Hit response meshes animation and physics so tightly that Guerrilla has had to cheat to ensure enemies don't drop their guns if you hit them too hard.

Textures, effects, lighting: Guerrilla is eager to start our tour of its Amsterdam HQ with an exhaustive look at the company's technology. This, after all, is where this team feels most comfortable, and as a result the studio almost hums with electrical energy. All day long, people have been telling us that just to give ten journalists hands-on time without fusing the entire neighbourhood, a dozen members of staff have been sent home early. It sounds like a witty piece of PR nonsense, until the Killzone 2 presentation kicks off with slides showing massive petrol-powered generators being craned into Guerrilla's back garden during pre-production. After that, nobody's so sure they're being joked around anymore.

One thing you can be sure of is that Killzone 2 is a very pretty game. Guerrilla's in-house engine uses deferred rendering, separating its various filters such as motion blur, film grain and bloom onto six of the PS3's SPUs, to create a cinematic blend of visual effects without damaging the frame-rate, while the art department is focusing in on the design details that will help tell the story. Weapons and vehicles both play their parts in differentiating the two warring factions, from the nasty, wooden-stocked, rusting guns and predatory aircraft of the Helghast, hinting at a society that's both brutal and stagnant, to the slicker, cleaner rifles of the ISA, whose tanks and planes resemble existing military technology that's just been nudged forward a few years.

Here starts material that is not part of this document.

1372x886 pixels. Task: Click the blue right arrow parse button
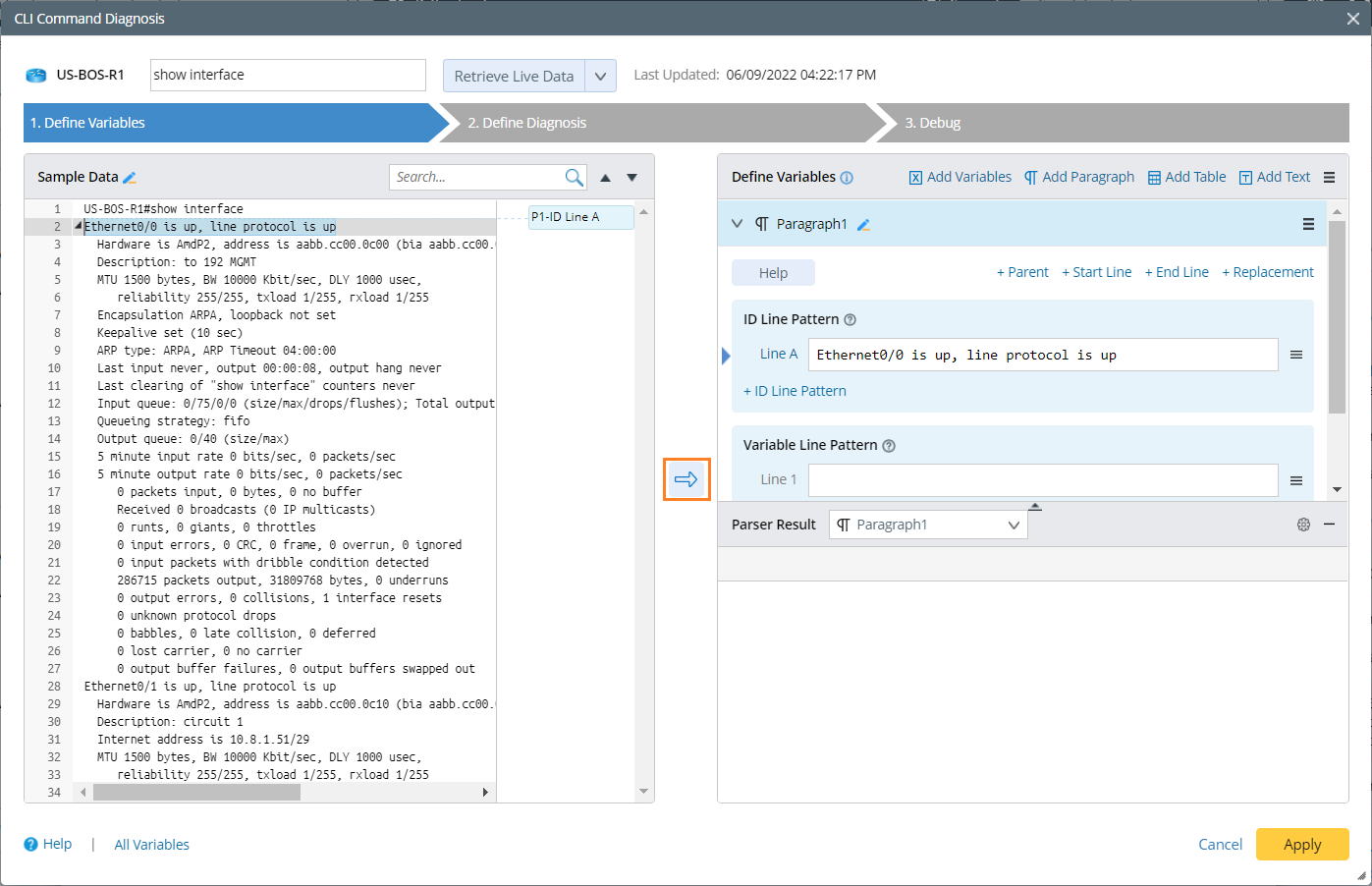click(x=686, y=479)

By and large though, the real polish is being applied to the environments. Guerrilla's first game played out in a muddy warren of swamps and corridors, but the sequel takes the fight back to the Helghast's home planet. Killzone 2 tells an unusual war story, then: you're not the underdog anymore. In fact, the ISA are now all but victorious, zeroing in on the last enclave of a weakened enemy.

Squad-mate AI has been noticeably improved: your buddies do the same damage as you, but have less accuracy to balance it out.

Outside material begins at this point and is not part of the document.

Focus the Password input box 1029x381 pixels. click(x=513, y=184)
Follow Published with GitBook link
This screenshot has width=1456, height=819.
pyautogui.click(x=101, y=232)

"We knew the Helghast are fascist and wanted that to be reflected in their world, but we didn't want it to be too big and rich, so we made it cramped and dirty: China or Moscow rather than Berlin," says art director Jan-Bart Van Beek. The results are a cobbled-together futuristic slum, a decaying urban sprawl that threatens to spill apart. Rather than streets, the levels flow through empty concrete riverbeds, and there are signs of oppression and neglect everywhere.

But the game's in no danger of becoming samey - the city we've seen already isn't the only environment, and the rest display a surprising range of styles. A later visit to a forgotten Helghast outpost features carcasses of industrial buildings constructed from the bones of the spaceships that first landed there. The inspiration lies with Pakistani ship-breaking wharfs where boats are stripped for parts, and while it means yet more factories to plod through in a first-person shooter, these have a haunting, mysterious quality that makes them different: a mixture of the sad, the brutal, and the gently exotic. And in every location, the toxic variety of Helghan is always present. In the game's fiction, the planet's polluted atmosphere is itself a Class III toxin, and the ravaged weather system's lightning flashes and dust storms seem likely to have an influence on the level construction.